Обосновывая право отступления от него, и делегируя это право врачу, врачебная этика соединяет мораль и профессию (врачебную деятельность) столь полно, что последняя не только воплощает мораль, но еще и порождает ее.

Прикладная этика в отличие от профессиональной занимается общезначимыми проблемами (а не профессиональным поведением) и рассматривает конкретные моральные ситуации (а не нормы).

Рассматривая биоэтику в качестве её типичного случая, следует сказать, что последняя

а) отменяет нравственную автономию профессии в пользу автономии личности – освобождает больного от этически аргументированного патернализма врача, вообще лишает деятельность последнего особого возвышающего её ореола, а тем самым и без каких-либо оснований, дающих моральное преимущество;

б) доводит автономию личности до пределов, которые не снились самому Канту, до права принимать решения относительно жизни и смерти (правда, пока своей собственной).

В рамках биоэтики отношения больного и врача трансформируются в отношения личности и общества. Благодаря принципу информированного согласия человек в ситуации болезни становится таким же полномочным субъектом ответственного выбора как и в других ситуациях морально значимых решений, а врач оказывается ассистентом, мнение которого является одним из оснований его выбора. Врачебная деятельность в рамках биоэтики уже не замыкается корпоративно-профессиональными интересами, а рассматривается в широком контексте экономических и общественных отношений, в рамках прямых социаль-

ных обязанностей государства перед гражданами. Врачебная этика в ее традиционно-профессиональном варианте была нацелена на то, чтобы обозначить исключения из общей морали, которые обусловлены своеобразием профессии и оправданы в её рамках. Биоэтика в отличие от неё элиминирует специфику ситуации болезни таким образом, чтобы она даже в своих крайних проявлениях, которые по преимуществу и интересуют биоэтику, не препятствовала индивиду оставаться нравственно-автономным субъектом.
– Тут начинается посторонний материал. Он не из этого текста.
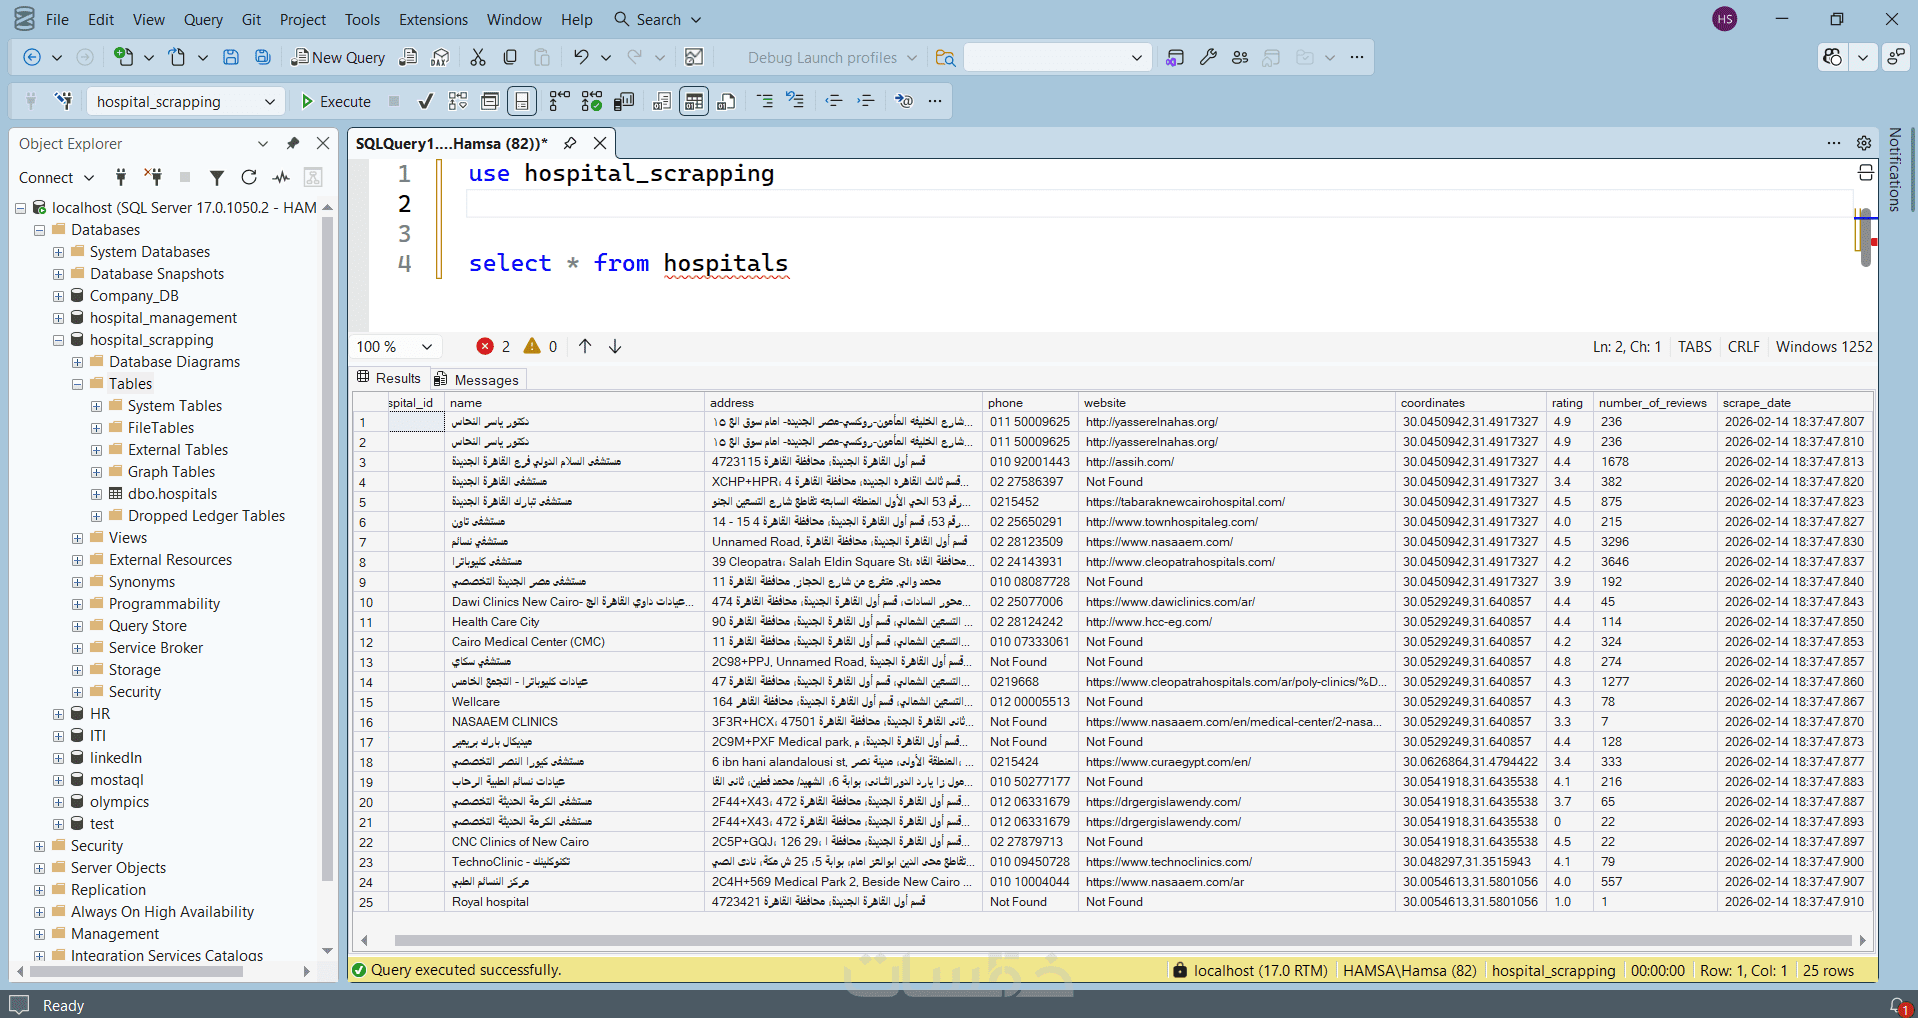
Task: Toggle Results to Grid output mode
Action: pyautogui.click(x=694, y=101)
Моисей, первый и великий учитель морали, резюмируя переданные через него народу Израиля заповеди Бога, говорил: "Я сегодня предложил тебе жизнь и добро, смерть и зло" (Втор. 30, 15). Прикладная этика признает тождество жизни и добра, смерти и зла. Но она считает (и, пожалуй, на концептуальном и общественно признанном уровне впервые считает), что эта абсолютная граница не предзадана и устанавливать ее для себя – суверенное право каждой личности. Именно так можно интерпретировать развернувшиеся в рамках биоэтической практики и теории дискуссии об эвтаназии, границе жизни и смерти, аборте и т.д. В них релятивируется норма "Не убий", являющаяся прямым нормативно конкретизированным синонимом морали. Теперь уже не эта норма является нравственной границей, а решение личности относительно неё. Отступление от нее допускались и раньше, но именно как отступления, которые к тому же интерпретировались как вынужденное зло. Здесь же, в рамках биоэтики, в частности, в случае эвтаназии, речь идет о том, что может быть нравственно санкционировано само решение индивида об убийстве (правда, только применительно к самому себе, но ведь все моральные решения имеют ту особенность, что они обращены на того, кто принимает эти решения, что в них и через них индивид ставит на кон самого себя). Тем самым вековечный спор между этическим абсолютизмом (универсализмом) и этическим релятивизмом, который в другой формулировке выступает как дилемма: "Человек для морали или мораль для человека", решается в рамках биоэтики в пользу второго.

* * *

Высказанные выше соображения при всей их краткости и фрагментарности позволяют заключить, что прикладная этика находится на основной линии эволюции моральной практики и этической теории. Если даже предположение о том, что она представляет собой современную форму этики, является преувеличением, то одно тем не менее несомненно: она заслуживает более пристального внимания и более почетного места, чем ей отводится в современных систематизациях этики, в которых она, как правило, загнана в конец, в последние главы.

Литературный источник

Гуссейнов А.А. Размышления о прикладной этике // Ведомости Научно-исследовательского Института прикладной этики. Вып. 25: Профессиональная этика

/ Под ред. В.И.Бакштановского и Н.Н.Карнаухова. – Тюмень: НИИПЭ, 2004. – С. 148-159.